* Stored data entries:

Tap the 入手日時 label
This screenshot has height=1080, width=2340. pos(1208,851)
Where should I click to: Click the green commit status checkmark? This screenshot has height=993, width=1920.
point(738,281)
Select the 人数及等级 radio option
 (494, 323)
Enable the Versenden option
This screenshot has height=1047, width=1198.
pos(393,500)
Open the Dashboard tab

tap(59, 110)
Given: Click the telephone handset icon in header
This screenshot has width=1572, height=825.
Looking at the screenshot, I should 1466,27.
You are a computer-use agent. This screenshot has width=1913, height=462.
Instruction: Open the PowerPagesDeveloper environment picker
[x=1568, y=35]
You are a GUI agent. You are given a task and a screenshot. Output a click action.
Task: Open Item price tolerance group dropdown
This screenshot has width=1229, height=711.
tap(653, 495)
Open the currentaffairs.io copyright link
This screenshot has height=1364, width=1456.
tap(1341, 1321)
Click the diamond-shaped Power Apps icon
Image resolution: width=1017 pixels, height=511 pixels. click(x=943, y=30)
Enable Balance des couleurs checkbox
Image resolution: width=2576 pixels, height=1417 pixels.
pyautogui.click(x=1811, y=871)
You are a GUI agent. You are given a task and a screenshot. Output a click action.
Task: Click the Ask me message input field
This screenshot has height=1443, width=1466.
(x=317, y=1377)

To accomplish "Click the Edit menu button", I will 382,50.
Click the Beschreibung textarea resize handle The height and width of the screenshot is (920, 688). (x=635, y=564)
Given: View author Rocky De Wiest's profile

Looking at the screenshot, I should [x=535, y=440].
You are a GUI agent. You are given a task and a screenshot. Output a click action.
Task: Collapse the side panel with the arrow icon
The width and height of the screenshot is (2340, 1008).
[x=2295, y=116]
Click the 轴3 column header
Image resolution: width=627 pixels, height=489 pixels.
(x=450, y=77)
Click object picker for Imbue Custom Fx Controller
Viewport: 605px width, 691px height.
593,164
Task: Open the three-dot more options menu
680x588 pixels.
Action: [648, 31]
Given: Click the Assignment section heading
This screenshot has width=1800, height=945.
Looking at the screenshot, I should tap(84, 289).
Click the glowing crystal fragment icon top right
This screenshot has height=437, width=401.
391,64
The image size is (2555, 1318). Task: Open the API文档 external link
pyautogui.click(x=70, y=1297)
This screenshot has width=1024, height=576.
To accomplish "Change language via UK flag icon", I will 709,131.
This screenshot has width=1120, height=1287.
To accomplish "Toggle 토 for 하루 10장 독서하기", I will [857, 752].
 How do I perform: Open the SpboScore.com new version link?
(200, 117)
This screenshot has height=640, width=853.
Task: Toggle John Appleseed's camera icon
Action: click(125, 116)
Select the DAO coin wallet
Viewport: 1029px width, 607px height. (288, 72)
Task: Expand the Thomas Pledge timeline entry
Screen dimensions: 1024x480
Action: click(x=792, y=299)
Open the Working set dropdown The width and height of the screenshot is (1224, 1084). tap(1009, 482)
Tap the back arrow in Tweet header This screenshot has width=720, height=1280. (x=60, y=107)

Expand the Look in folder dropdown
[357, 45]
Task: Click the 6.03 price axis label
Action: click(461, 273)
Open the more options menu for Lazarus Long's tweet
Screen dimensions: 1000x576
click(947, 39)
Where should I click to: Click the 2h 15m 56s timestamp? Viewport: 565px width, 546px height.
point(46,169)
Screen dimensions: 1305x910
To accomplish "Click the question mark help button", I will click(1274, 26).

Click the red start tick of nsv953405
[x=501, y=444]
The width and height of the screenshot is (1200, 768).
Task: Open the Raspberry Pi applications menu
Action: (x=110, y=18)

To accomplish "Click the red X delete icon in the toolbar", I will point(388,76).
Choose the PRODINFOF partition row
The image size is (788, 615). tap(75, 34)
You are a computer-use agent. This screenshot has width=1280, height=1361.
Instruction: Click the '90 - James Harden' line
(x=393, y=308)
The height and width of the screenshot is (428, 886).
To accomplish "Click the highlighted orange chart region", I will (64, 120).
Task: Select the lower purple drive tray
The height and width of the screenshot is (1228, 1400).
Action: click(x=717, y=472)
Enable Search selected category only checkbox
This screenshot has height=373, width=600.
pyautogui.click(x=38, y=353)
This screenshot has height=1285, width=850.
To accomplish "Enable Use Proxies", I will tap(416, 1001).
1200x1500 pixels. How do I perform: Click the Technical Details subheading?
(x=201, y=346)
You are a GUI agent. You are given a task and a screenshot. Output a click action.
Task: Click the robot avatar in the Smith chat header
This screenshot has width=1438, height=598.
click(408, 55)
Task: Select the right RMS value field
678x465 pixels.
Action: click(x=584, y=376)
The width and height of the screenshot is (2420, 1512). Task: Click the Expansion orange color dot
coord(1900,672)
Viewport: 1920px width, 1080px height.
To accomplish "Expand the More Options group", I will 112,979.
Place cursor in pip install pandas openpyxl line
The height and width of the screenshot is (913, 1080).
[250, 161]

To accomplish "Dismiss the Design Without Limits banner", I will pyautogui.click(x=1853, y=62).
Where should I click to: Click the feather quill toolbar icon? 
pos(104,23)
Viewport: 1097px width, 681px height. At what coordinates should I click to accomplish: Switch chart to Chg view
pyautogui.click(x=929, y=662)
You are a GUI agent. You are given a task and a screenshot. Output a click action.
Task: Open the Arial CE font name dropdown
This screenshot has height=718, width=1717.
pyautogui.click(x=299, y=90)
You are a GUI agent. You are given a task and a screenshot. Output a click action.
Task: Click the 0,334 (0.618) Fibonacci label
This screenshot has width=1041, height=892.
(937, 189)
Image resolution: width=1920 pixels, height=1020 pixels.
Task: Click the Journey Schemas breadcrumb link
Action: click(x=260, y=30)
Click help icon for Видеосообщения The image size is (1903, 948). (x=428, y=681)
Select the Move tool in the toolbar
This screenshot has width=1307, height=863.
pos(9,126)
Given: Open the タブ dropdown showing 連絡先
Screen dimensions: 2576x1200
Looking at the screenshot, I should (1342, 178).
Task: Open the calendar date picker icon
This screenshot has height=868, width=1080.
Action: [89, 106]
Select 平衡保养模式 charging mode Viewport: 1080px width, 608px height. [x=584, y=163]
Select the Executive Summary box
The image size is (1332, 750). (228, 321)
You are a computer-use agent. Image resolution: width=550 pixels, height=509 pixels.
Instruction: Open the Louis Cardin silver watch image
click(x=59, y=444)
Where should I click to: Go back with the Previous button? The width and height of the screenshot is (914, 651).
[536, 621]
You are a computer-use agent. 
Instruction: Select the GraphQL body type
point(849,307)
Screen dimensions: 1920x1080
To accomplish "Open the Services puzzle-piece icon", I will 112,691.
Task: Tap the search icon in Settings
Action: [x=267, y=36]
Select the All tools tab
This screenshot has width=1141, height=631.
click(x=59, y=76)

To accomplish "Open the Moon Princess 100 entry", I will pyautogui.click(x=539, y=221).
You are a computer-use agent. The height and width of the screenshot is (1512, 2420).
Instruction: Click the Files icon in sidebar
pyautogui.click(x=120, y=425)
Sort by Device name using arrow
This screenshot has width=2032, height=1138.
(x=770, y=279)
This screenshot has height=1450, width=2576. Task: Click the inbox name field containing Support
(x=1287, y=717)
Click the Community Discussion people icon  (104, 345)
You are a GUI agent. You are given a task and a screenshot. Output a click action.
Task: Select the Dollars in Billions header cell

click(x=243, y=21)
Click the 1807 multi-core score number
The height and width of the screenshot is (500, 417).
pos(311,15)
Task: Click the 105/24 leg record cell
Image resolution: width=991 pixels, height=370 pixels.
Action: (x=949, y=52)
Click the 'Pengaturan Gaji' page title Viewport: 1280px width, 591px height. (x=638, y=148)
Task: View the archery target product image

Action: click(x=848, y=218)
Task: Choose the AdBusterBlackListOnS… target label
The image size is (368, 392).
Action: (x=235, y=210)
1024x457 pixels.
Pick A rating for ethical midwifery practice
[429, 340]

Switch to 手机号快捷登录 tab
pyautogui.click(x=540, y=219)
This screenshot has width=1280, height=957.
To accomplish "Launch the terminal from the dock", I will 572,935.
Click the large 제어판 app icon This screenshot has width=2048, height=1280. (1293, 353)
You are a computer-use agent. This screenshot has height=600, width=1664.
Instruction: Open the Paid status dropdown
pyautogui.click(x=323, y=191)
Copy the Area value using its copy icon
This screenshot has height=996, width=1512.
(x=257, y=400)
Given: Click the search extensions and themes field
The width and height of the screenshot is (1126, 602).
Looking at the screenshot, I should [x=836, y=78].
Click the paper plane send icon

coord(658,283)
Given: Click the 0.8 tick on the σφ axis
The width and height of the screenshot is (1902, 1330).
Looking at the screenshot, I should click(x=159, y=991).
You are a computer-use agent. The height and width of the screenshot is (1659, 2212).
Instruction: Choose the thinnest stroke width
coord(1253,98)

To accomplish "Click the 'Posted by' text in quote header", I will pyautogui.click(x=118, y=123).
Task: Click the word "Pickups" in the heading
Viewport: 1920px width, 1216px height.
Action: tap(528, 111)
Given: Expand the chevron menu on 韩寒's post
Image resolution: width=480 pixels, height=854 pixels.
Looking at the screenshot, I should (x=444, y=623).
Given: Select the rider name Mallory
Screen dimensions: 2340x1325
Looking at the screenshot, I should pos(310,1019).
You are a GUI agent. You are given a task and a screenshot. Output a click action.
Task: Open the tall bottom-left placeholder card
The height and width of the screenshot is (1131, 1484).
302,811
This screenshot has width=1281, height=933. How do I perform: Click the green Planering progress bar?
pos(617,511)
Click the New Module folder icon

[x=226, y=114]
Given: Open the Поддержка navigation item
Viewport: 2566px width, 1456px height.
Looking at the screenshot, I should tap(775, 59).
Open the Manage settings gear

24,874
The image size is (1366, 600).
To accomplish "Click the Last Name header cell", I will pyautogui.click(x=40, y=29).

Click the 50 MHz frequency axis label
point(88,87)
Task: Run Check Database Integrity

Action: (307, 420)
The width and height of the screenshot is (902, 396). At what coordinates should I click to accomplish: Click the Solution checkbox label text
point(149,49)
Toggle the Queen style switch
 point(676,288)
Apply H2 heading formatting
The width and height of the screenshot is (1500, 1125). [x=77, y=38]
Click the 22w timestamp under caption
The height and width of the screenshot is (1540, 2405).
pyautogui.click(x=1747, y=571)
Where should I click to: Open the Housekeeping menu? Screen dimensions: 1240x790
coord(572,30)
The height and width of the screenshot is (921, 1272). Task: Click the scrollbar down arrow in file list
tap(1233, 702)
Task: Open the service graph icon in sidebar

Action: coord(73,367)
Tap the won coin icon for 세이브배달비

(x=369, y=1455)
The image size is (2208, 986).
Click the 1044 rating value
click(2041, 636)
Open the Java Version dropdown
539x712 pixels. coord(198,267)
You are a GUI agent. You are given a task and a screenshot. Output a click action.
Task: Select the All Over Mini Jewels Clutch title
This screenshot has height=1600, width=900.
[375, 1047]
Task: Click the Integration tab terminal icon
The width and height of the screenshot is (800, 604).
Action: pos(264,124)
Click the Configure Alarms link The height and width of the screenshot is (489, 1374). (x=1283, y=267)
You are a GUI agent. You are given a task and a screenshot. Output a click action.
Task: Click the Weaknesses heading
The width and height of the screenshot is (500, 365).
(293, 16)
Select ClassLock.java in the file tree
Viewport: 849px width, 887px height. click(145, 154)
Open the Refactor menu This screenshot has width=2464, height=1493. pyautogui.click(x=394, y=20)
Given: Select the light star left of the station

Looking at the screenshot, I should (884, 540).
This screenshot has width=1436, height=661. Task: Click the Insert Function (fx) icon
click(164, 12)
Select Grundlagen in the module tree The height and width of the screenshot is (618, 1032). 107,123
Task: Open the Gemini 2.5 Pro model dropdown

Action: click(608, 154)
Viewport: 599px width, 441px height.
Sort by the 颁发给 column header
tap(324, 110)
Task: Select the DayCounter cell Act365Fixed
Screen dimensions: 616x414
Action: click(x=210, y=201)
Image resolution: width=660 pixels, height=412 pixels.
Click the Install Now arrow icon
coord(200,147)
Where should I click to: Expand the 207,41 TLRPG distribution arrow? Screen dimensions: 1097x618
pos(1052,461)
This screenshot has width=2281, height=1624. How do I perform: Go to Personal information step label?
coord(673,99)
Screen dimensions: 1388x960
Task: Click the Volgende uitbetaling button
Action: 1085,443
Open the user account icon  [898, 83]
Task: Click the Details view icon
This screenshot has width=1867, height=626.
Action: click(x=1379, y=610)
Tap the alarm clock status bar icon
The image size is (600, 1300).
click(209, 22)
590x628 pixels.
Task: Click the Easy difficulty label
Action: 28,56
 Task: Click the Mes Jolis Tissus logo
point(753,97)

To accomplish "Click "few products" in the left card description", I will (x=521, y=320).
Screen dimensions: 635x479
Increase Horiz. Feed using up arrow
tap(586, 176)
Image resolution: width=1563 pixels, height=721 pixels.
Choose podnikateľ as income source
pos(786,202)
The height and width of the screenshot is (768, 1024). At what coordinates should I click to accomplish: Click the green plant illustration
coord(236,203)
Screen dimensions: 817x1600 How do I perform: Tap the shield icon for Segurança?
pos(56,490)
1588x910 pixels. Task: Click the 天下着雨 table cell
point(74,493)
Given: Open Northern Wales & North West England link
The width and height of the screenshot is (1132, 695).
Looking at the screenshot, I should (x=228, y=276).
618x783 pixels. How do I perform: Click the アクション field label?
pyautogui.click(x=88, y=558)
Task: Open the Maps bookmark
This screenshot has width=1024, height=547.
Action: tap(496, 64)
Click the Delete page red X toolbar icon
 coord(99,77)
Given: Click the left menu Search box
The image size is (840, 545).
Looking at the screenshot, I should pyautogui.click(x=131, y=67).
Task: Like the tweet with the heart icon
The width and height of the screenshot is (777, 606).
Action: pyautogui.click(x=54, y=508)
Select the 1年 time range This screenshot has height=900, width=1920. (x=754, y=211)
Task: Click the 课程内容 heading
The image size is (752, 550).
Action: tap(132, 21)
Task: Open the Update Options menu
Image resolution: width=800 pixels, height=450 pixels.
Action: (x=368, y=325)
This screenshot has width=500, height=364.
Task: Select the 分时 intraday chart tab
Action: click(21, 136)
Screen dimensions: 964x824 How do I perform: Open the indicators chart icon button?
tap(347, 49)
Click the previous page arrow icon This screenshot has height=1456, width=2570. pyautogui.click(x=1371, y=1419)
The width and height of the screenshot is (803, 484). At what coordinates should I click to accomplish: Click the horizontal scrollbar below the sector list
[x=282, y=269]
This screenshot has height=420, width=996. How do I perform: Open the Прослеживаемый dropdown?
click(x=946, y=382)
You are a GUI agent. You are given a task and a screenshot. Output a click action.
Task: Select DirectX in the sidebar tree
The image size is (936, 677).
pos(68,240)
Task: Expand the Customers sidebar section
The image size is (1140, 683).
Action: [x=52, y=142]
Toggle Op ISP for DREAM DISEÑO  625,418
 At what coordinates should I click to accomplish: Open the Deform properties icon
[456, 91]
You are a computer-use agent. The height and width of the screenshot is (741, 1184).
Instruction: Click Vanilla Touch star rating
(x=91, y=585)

* Given problem:
Could you rewrite the data from its start up to and including the line with "Action: [648, 31]", changing "GUI agent" to "interface agent" and leaving everything else the same?

* Written answer:
Tap the 入手日時 label
This screenshot has height=1080, width=2340. pos(1208,851)
Where should I click to: Click the green commit status checkmark? This screenshot has height=993, width=1920.
point(738,281)
Select the 人数及等级 radio option
 (494, 323)
Enable the Versenden option
This screenshot has height=1047, width=1198.
pos(393,500)
Open the Dashboard tab

tap(59, 110)
Given: Click the telephone handset icon in header
This screenshot has width=1572, height=825.
Looking at the screenshot, I should 1466,27.
You are a computer-use agent. This screenshot has width=1913, height=462.
Instruction: Open the PowerPagesDeveloper environment picker
[x=1568, y=35]
You are a interface agent. You are given a task and a screenshot. Output a click action.
Task: Open Item price tolerance group dropdown
This screenshot has width=1229, height=711.
tap(653, 495)
Open the currentaffairs.io copyright link
This screenshot has height=1364, width=1456.
tap(1341, 1321)
Click the diamond-shaped Power Apps icon
Image resolution: width=1017 pixels, height=511 pixels. click(x=943, y=30)
Enable Balance des couleurs checkbox
Image resolution: width=2576 pixels, height=1417 pixels.
pyautogui.click(x=1811, y=871)
You are a interface agent. You are given a task and a screenshot. Output a click action.
Task: Click the Ask me message input field
This screenshot has height=1443, width=1466.
(x=317, y=1377)

To accomplish "Click the Edit menu button", I will 382,50.
Click the Beschreibung textarea resize handle The height and width of the screenshot is (920, 688). (x=635, y=564)
Given: View author Rocky De Wiest's profile

Looking at the screenshot, I should [x=535, y=440].
You are a interface agent. You are given a task and a screenshot. Output a click action.
Task: Collapse the side panel with the arrow icon
The width and height of the screenshot is (2340, 1008).
[x=2295, y=116]
Click the 轴3 column header
Image resolution: width=627 pixels, height=489 pixels.
(x=450, y=77)
Click object picker for Imbue Custom Fx Controller
Viewport: 605px width, 691px height.
593,164
Task: Open the three-dot more options menu
680x588 pixels.
Action: [648, 31]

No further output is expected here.